Les pro-vie commettent-ils des crimes contre l’humanité ?
NEW YORK, le 18 octobre (C-Fam) Un nouveau traité sur les crimes contre l’humanité s’avère plus controversé que prévu en se heurtant à des obstacles au sein de l’Assemblée générale. Le traité pourrait faire du refus de l’avortement un crime contre l’humanité et étendre le crime international de « persécution de genre » à la promotion, aux lois et aux politiques qui protègent le mariage homme-femme et qui refusent les politiques transgenres.
Le projet de traité consacre une nouvelle définition ouverte du « genre » comme construction sociale incluant l’orientation sexuelle et l’identité de genre. Ce qui ouvre la porte à la possibilité de nouveaux crimes contre l’humanité qui seraient fondés sur l’opposition aux positions libérales en matière « d’orientation sexuelle et d’identité de genre ».
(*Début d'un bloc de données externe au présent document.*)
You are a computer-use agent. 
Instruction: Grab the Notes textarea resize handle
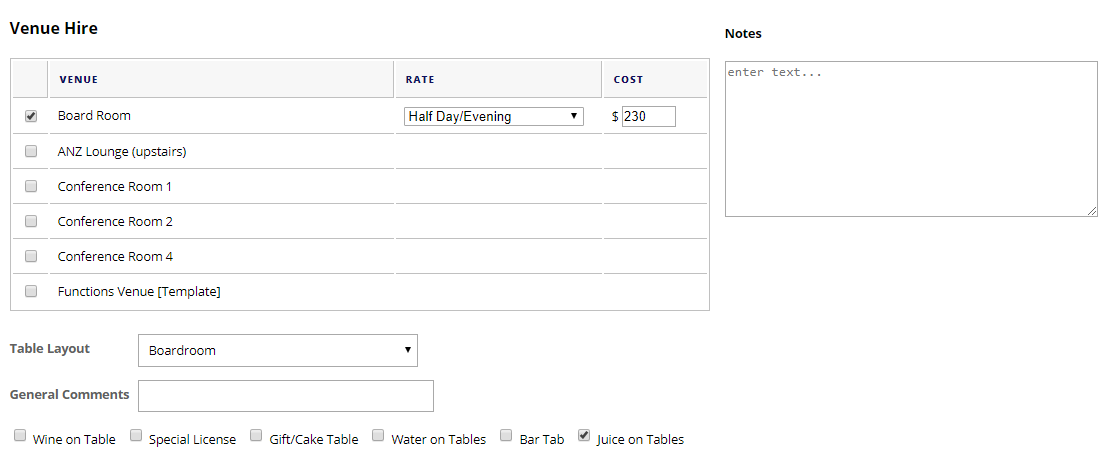1092,211
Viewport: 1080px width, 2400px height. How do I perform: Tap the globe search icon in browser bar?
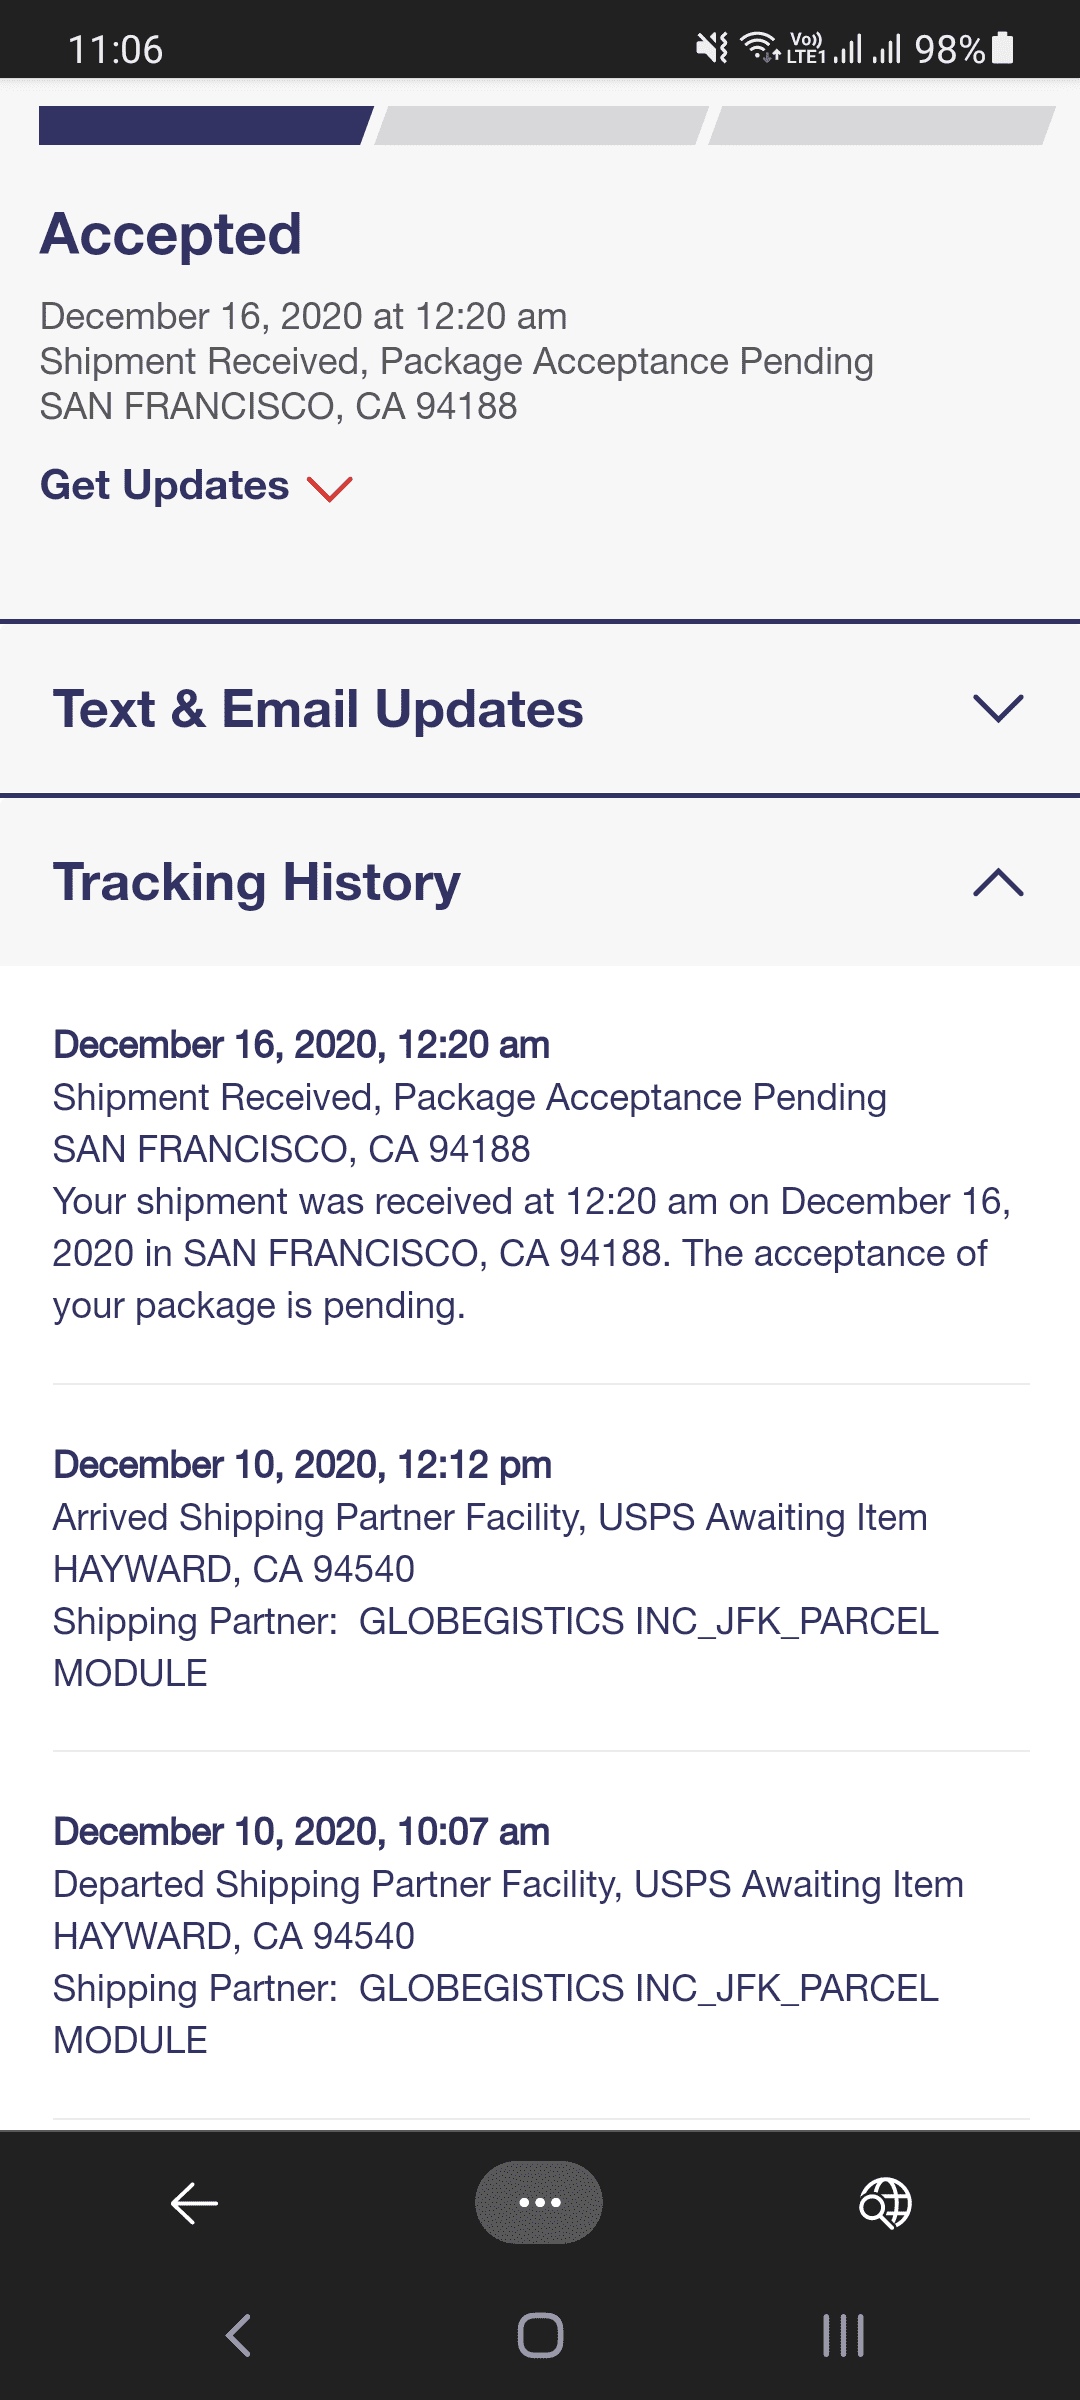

Le Saint-Siège a exprimé sa préoccupation face à l’omission de la définition biologique du genre qui est celle du droit international depuis la création de la Cour pénale internationale. « Ni la pratique des États ni l’opinio juris ne soutiennent une définition du genre différente de celle inscrite dans le Statut de Rome. » Le délégué du Saint-Siège a également averti que « l’absence d’une définition claire du genre ancrée dans la réalité biologique des deux sexes saperait nos efforts pour prévenir et poursuivre les crimes qui touchent de manière disproportionnée les femmes, comme le viol, l’esclavage sexuel et la prostitution forcée ». Le Saint-Siège s’est également opposé aux tentatives visant à modifier la définition de « grossesse forcée » pour y inclure le refus de l’avortement.
Les agences des Nations Unies ont été transparentes dans leur promotion de l’orientation sexuelle et de l’identité de genre en tant que classe protégée au niveau international, notamment en menaçant de traiter le lobbying pro-famille et toute activité politique opposée aux politiques homosexuelles/transgenres comme des crimes contre l’humanité.
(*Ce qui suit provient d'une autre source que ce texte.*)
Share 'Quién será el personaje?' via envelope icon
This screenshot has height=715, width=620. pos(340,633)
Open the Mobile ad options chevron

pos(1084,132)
Selon une politique de 2022 du procureur de la Cour pénale internationale de La Haye sur la persécution de genre, cette dernière peut inclure de manière large toute « privation grave de droits fondamentaux, individuellement ou cumulativement ». De telles privations peuvent être infligées aussi bien par la violence que par toute « réglementation susceptible d’avoir un impact sur les personnes dans tous les aspects de la vie ». Cela inclut « leurs choix en matière de reproduction et de famille, avec qui ils peuvent se marier, s’ils peuvent aller à l’école, où ils peuvent travailler, comment ils peuvent s’habiller et s’ils ont simplement le droit d’exister ».
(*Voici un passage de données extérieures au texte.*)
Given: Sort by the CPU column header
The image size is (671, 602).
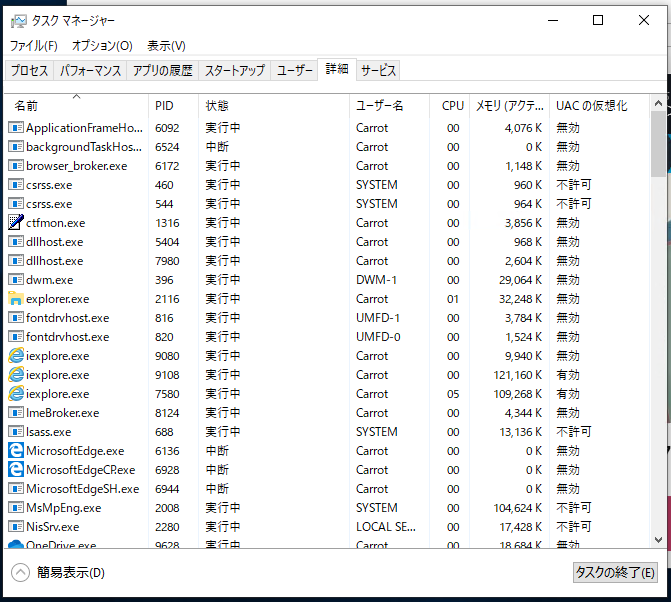Looking at the screenshot, I should click(x=452, y=106).
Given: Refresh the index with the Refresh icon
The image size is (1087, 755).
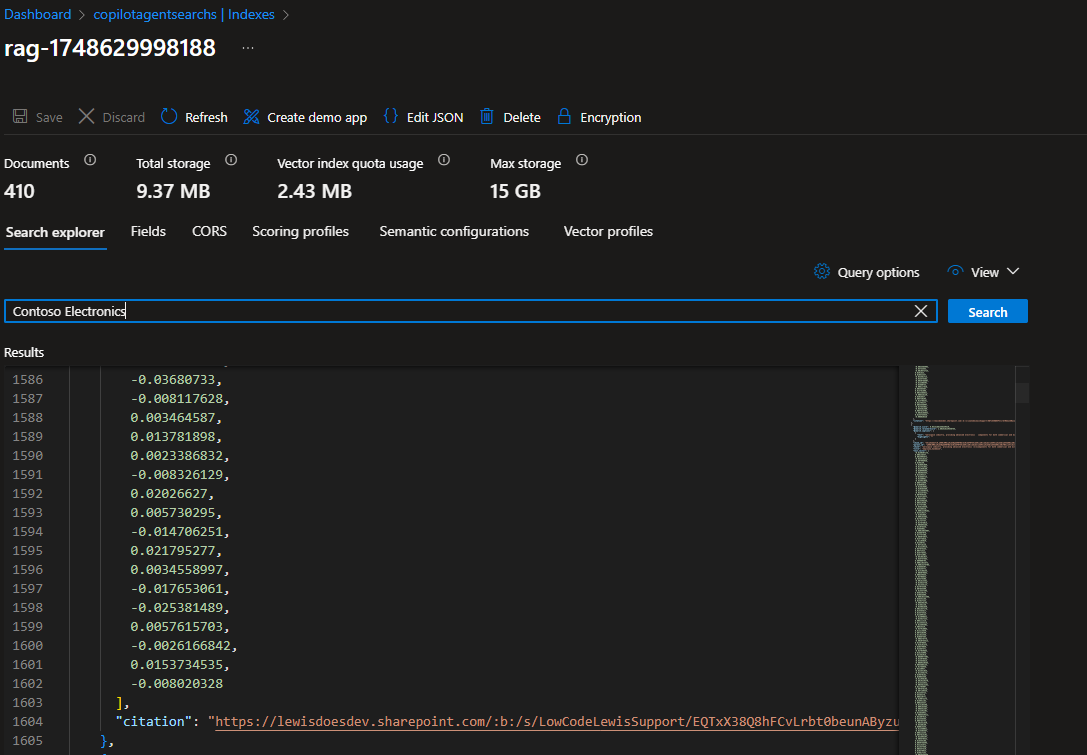Looking at the screenshot, I should tap(168, 116).
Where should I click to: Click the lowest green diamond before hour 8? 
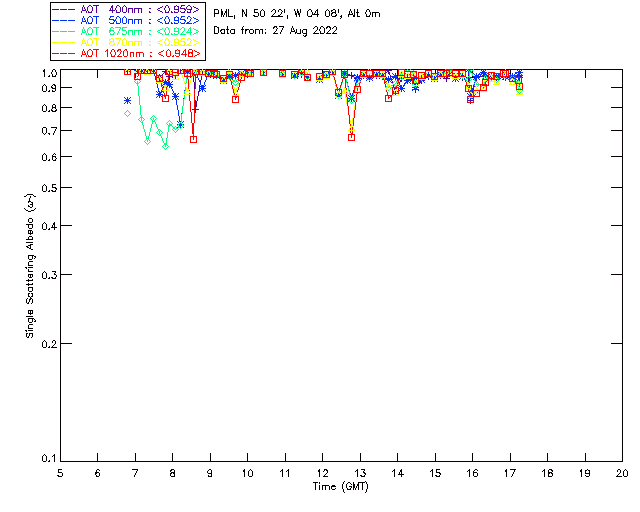click(166, 146)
Les délégations occidentales et les agences des Nations Unies ont également fait part ouvertement de leur intention de promouvoir le « refus de l’avortement » en tant que nouveau crime contre l’humanité. Selon un récent rapport d’ONU Femmes, préparé en collaboration avec le groupe pro-avortement Global Justice Center, le refus de l’avortement est une forme de « violence reproductive » et de « persécution de genre » qui pourrait être élevée au niveau de crime contre l’humanité.
La controverse sur les questions sociales s’est ajoutée au traité lorsque la Commission du droit international a décidé unilatéralement de supprimer la définition du « genre » faisant référence uniquement aux hommes et aux femmes selon leur sexe biologique. Cette définition, qui fait toujours partie du droit pénal international de par le Statut de Rome de la Cour pénale internationale, est menacée si les futures négociations reposent sur le nouveau projet de traité.
Le projet de traité est bloqué à l’Assemblée générale depuis 2019, quand il a été préparé pour la première fois par la Commission du droit international. Les pays occidentaux progressistes ont menacé d’écraser les objections pour passer à la phase finale des négociations cette semaine. Les pays africains, arabes et asiatiques, y compris l’Inde, la Chine, la Fédération de Russie et l’ensemble du Groupe arabe, ont insisté pour que l’Assemblée générale prenne plus de temps afin de parvenir à une décision à l’unanimité, comme de coutume lorsqu’il s’agit de nouveaux traités internationaux contraignants.